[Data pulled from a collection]

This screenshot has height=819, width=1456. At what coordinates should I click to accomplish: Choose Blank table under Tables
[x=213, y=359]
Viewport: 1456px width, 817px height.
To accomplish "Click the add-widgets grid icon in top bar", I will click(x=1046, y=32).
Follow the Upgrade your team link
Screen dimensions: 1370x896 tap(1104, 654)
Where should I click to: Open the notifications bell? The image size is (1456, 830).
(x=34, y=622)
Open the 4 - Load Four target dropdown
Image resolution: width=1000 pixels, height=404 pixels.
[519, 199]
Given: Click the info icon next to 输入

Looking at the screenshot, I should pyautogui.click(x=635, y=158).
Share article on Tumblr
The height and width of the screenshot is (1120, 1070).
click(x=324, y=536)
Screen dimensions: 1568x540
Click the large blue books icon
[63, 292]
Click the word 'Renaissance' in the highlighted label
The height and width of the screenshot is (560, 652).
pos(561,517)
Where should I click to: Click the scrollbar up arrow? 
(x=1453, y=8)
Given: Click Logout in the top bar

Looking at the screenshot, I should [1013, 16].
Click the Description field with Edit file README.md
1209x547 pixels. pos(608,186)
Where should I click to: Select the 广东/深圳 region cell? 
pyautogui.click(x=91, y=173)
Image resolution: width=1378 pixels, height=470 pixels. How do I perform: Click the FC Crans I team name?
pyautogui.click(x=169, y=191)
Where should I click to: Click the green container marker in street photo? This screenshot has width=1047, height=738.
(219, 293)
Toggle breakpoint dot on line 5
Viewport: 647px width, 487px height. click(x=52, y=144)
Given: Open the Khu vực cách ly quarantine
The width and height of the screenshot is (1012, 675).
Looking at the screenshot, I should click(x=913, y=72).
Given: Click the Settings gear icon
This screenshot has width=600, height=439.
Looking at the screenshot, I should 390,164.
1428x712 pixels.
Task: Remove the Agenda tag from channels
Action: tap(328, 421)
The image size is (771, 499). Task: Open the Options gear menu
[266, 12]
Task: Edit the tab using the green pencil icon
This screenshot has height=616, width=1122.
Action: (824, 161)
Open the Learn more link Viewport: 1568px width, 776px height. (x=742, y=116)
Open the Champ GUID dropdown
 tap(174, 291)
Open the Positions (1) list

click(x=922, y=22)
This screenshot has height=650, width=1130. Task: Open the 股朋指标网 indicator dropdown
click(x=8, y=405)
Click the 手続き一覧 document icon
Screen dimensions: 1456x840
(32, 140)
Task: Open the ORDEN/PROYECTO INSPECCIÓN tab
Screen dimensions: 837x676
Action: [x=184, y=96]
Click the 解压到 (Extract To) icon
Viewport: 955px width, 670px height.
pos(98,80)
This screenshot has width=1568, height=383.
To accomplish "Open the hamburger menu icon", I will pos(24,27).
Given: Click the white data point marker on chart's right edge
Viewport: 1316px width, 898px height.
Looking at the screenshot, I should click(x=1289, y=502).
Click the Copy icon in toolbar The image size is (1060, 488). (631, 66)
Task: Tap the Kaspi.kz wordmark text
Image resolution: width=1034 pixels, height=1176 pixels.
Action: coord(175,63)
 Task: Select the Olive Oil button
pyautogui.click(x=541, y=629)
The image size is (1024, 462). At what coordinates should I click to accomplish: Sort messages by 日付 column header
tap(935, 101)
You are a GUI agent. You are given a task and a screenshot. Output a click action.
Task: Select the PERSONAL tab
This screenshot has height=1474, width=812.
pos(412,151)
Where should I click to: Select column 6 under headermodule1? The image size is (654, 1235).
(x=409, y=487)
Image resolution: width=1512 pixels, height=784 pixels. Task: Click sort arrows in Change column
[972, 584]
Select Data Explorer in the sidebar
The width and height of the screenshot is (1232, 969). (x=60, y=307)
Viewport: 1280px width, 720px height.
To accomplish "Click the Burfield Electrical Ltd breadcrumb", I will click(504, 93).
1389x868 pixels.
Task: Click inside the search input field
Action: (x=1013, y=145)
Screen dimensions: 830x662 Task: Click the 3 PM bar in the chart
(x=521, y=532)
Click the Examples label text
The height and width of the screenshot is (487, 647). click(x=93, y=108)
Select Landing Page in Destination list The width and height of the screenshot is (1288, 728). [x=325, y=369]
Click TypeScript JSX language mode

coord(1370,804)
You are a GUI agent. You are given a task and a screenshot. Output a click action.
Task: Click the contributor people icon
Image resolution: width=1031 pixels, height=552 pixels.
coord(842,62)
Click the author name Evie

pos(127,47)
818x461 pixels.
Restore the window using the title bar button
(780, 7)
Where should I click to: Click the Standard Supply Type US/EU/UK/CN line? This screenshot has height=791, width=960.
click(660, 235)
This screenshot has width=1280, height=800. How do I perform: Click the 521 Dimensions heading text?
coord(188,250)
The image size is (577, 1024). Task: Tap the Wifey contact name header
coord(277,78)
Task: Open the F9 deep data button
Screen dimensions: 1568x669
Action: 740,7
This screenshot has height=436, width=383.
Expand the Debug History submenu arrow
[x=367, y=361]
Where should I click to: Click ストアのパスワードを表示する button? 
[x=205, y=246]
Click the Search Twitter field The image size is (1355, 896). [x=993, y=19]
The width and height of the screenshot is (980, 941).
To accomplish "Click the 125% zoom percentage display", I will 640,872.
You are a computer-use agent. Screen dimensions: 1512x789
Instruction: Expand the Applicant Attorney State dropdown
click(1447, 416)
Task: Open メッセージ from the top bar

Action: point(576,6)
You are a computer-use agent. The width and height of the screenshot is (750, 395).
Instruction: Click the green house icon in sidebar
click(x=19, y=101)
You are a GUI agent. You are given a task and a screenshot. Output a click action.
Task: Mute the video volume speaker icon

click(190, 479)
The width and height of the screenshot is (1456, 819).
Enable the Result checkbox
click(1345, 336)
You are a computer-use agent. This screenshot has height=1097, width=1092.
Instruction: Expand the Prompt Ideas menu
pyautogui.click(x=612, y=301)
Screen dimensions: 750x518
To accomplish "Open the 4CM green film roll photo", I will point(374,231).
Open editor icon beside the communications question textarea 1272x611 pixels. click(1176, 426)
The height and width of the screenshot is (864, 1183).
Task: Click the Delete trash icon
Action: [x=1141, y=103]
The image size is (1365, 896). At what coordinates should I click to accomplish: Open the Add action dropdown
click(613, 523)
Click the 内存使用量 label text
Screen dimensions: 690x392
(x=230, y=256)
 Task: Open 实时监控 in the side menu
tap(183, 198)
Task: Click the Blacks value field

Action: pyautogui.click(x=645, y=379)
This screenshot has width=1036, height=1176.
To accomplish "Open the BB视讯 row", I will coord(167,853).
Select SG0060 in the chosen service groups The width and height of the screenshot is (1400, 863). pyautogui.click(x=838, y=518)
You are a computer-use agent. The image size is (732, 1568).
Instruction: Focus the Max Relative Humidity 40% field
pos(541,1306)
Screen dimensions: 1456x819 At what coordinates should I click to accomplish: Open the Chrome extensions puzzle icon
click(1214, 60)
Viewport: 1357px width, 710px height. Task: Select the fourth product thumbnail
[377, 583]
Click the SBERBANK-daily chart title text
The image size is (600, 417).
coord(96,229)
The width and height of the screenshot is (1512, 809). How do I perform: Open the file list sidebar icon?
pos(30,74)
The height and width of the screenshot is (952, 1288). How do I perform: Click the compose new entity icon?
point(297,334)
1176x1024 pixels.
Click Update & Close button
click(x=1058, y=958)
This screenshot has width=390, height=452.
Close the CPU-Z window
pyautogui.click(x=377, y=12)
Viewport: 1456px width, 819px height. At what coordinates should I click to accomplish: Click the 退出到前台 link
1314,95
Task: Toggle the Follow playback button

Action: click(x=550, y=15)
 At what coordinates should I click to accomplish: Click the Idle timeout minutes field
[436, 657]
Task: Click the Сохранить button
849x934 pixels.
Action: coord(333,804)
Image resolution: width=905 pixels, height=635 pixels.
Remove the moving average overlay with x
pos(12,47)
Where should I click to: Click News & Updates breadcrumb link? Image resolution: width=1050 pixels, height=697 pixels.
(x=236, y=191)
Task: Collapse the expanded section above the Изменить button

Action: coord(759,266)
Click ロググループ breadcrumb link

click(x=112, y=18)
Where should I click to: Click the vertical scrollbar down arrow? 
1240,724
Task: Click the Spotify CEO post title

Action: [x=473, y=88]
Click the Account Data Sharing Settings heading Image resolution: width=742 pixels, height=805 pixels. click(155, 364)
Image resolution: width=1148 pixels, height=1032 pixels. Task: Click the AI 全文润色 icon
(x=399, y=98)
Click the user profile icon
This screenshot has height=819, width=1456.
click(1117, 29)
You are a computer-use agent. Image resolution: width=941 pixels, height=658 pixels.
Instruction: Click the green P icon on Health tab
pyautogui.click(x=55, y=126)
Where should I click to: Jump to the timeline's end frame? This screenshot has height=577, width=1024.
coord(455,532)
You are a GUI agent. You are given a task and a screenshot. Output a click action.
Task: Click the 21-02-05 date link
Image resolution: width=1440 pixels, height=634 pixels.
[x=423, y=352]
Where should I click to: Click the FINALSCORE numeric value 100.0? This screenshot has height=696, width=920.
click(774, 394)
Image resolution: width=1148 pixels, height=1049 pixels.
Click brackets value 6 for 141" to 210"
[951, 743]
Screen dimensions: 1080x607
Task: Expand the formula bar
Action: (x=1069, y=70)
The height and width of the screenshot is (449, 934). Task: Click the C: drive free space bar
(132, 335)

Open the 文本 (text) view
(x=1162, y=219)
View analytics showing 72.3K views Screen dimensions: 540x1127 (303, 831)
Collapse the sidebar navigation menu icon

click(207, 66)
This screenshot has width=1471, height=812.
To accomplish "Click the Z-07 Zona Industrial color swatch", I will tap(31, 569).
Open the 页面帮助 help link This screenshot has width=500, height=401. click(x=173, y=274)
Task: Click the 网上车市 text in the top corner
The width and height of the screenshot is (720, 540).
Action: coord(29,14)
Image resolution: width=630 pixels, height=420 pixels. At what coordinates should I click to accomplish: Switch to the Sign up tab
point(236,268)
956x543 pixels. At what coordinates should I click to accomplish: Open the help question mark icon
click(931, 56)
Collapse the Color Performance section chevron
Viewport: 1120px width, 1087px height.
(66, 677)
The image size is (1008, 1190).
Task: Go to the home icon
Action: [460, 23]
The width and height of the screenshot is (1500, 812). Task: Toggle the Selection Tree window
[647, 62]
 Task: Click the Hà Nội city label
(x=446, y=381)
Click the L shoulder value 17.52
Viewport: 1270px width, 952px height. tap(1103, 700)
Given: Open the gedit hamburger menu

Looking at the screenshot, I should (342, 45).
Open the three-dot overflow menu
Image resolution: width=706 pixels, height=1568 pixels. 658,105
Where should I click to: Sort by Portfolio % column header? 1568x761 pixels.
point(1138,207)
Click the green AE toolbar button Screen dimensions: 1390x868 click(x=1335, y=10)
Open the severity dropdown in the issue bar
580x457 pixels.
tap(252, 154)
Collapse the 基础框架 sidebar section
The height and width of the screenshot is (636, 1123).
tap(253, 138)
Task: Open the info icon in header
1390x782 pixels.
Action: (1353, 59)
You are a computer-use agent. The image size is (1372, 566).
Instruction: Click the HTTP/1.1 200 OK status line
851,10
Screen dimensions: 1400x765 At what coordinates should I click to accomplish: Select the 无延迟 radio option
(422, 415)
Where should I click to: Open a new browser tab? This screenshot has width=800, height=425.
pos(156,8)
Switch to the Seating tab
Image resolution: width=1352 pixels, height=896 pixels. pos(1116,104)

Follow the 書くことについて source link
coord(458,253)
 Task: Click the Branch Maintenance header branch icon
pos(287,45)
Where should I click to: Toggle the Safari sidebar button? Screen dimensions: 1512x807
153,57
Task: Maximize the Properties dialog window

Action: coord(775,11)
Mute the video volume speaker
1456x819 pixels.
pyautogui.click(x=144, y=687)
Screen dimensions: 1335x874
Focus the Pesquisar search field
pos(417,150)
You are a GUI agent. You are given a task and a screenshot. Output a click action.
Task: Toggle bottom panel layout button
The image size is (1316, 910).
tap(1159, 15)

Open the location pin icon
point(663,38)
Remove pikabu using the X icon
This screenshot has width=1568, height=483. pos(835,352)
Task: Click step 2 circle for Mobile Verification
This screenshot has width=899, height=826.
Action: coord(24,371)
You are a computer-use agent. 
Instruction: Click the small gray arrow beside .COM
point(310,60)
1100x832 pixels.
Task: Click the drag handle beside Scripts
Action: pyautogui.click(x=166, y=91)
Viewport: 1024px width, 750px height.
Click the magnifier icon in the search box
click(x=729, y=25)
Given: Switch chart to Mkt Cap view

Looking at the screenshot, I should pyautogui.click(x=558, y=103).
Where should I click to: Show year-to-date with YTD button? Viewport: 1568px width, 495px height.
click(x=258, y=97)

### Required work
List each line of the rows above that contains the string "info", matching case exactly.

### Finished answer
Given: Click the info icon next to 输入
Task: Open the info icon in header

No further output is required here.